Short task: Reproduce the data verbatim from the line containing "At what coordinates" up to and including the final line of the data, omitting the pictures.

**********

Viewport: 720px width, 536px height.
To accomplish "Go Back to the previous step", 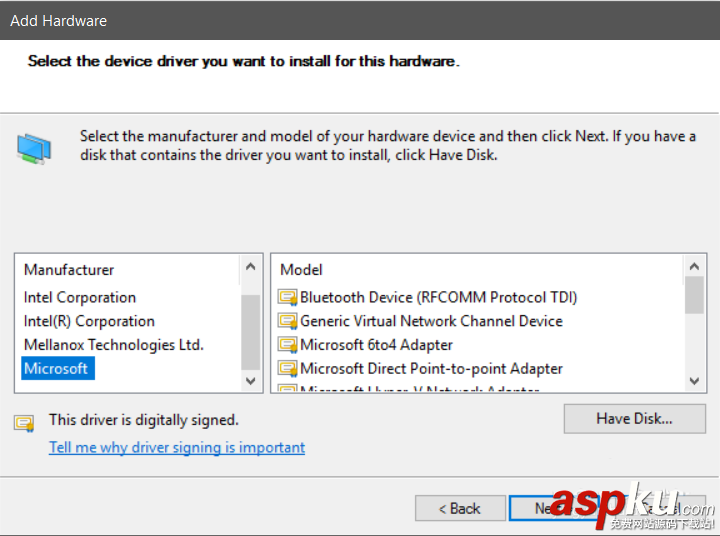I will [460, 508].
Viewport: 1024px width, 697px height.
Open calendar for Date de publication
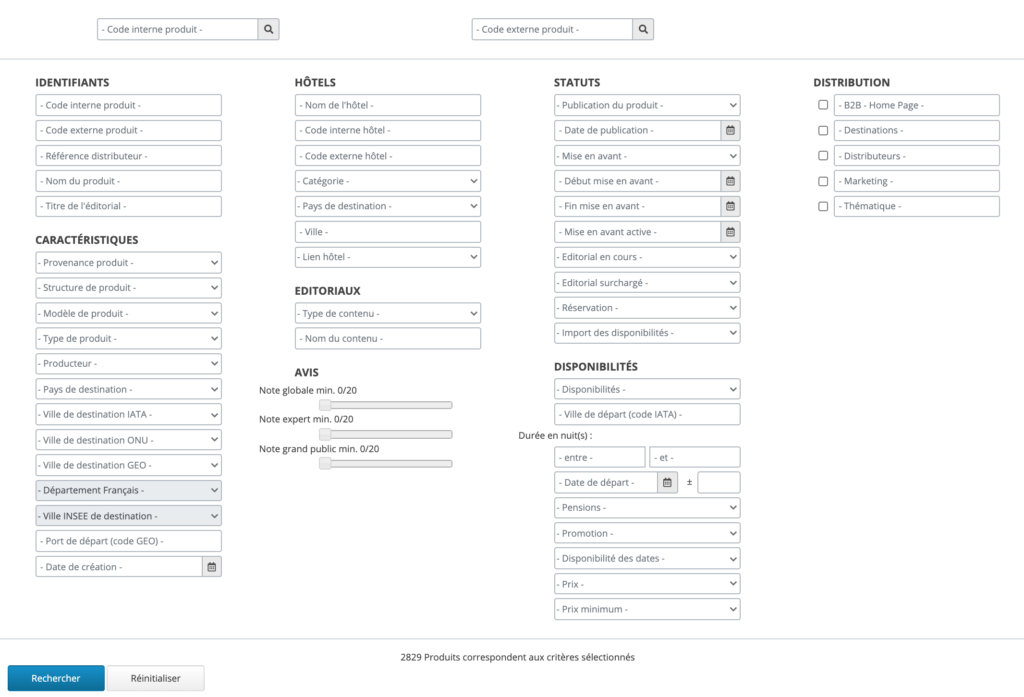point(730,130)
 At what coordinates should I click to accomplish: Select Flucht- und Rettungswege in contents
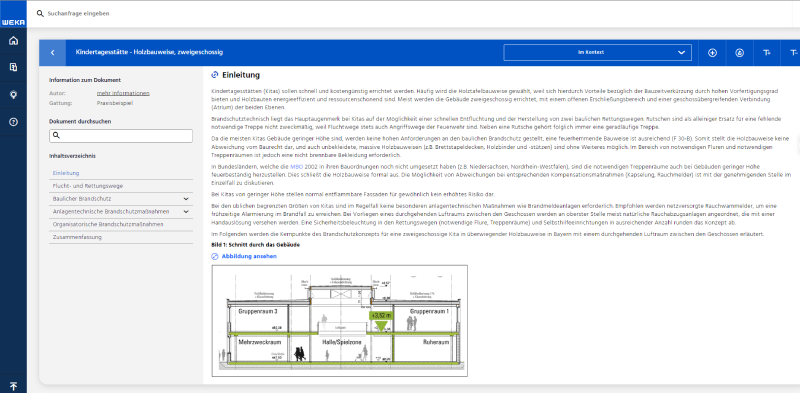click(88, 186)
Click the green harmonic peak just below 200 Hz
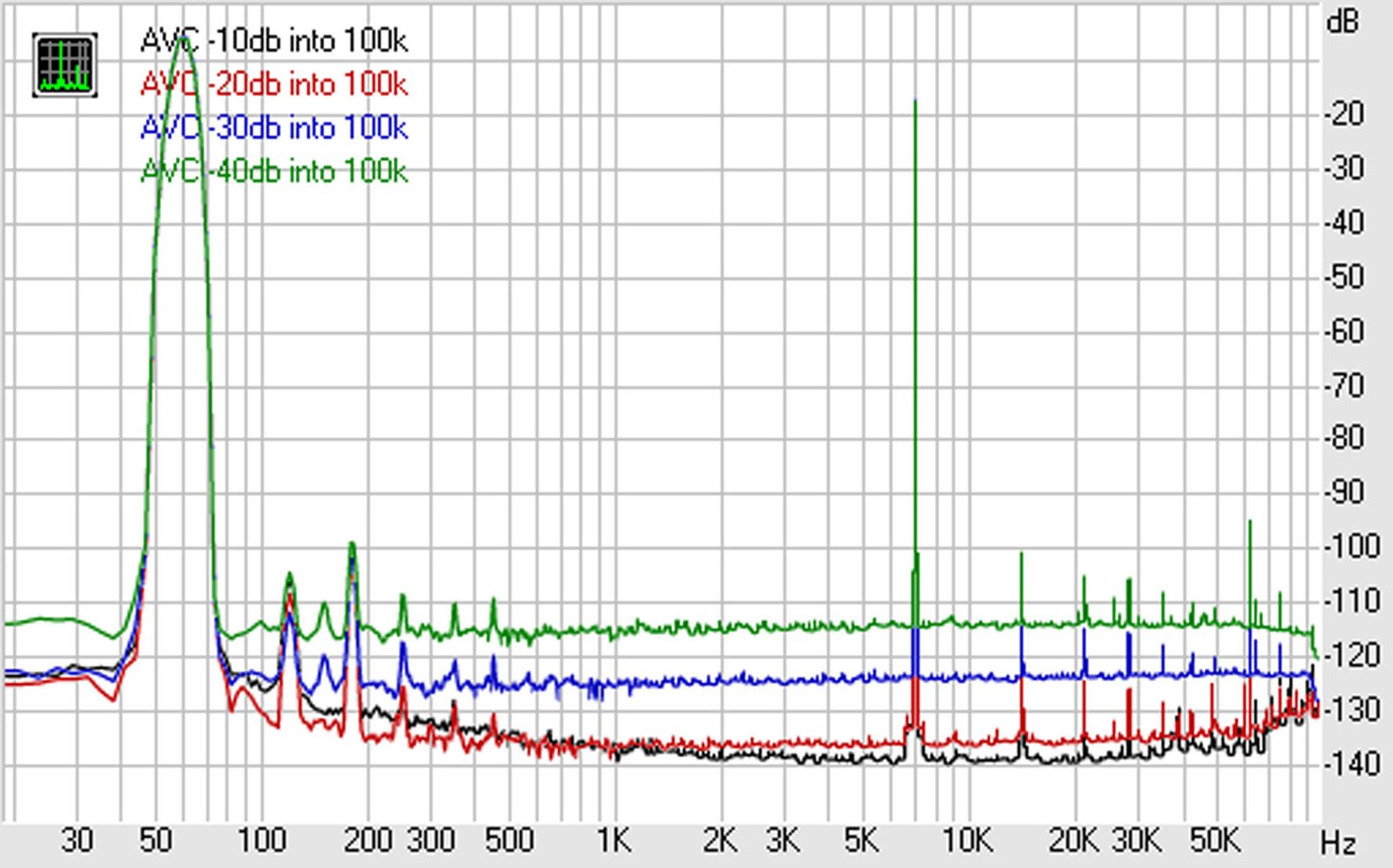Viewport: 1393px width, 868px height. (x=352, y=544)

**********

Solution for this task:
 At what coordinates should I click to accomplish: Select Flucht- und Rettungswege in contents
click(88, 186)
Click the green harmonic peak just below 200 Hz
Viewport: 1393px width, 868px height. (x=352, y=544)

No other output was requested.